37 billones de células (más o menos). Eso eres. 37 billones de células distintas componen tu esencia, tus pensamientos, tus tejidos, tu profundidad, tu agudeza… Un segundo, de una hora en concreto, de un día determinado, de un mes más frío o más cálido, de un año que pudo ser dulce o cruel, te dio por existir.

En ese preciso instante, dos personas, el azar y una energía casi sobrenatural decidieron darte un SÍ. Nunca es fácil o difícil. Cuando pasa es un torrente de vida que llega y llega con tal fuerza que se encarga de tener lista tu identidad en solo unos meses, y ya está, así, tal cual, es como te conviertes en un Ser perfectamente perfecto.

Han pasado treinta años o más y continúas creyéndote con el derecho de dejar de vivir horas, días, incluso  temporadas que podrían oscilar entre meses y años. Te crees con el derecho de dejar de vivir porque en algún determinado momento tú le indicaste a tus células que a partir de ahí el poder sobre tu esencia, tus pensamientos, tus tejidos, tu profundidad, tu agudeza… lo tendrían otros.

Y, sin embargo, todavía te sorprendes porque nada de lo que habías previsto que pasaría hace diez años continúa sin pasarte diez años después. Debería ser fácil, pero no lo es. Debería ser fácil volver a estar rodeado de la nada, pero el silencio de la nada es tan ensordecedor que, a veces, es necesario conceder los deseos de otros.
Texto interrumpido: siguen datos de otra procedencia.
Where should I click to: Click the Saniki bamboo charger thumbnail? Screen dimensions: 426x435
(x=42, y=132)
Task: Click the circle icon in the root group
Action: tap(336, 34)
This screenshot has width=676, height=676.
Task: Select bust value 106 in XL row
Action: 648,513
Dicen que este tipo de elecciones son lícitas, existe un alto porcentaje de seres que tan solo segundos antes de abandonar este mundo, en el balance de sus últimos días, se atormentan. La queja sobre la que habían basado parte de su existencia resulta rebelarse al final, para decirles que todo ha sido elección suya. No hay esclavos, no hay deberes, no hay excusas. Son elecciones.

No sabes cuando exactamente, pero un día, el silencio era tan insoportable que decidiste salir corriendo, pero para ello te obligaron a cargar con ocho dioptrías de más, para poder adaptar tu mundo a la perfecta visión del resto. Para poder vivir tu mundo totalmente a palmos, a ciegas. Y así no es fácil cerrar planes de hace diez años.

Sería útil nacer con un manual de instrucciones vitales. En ese manual, sería importantísima la definición de tu función principal en este baile, porque así, pasarías de contar dioptrías. Pero no, es todo una incógnita a resolver.

Pero existen dos cosas con las que sí venimos: una garantía y una fecha de caducidad. Esta última, llega, aunque normalmente no sepamos cuándo. Habitualmente el apagón no está programado (y eso es algo que obviamos demasiado). La primera, la garantía, es que en algún momento te va a tocar mirar tu esencia sin esas gafas horribles que cargan la miopía de terceros.

Nadie te lo ha dicho, sin embargo, lo sabes, aunque resulte imposible quitarte el armazón pesado de la nariz… “Procura que la fecha de caducidad no te pille hambriento y con las ganas de devorar esa garantía, intactas”.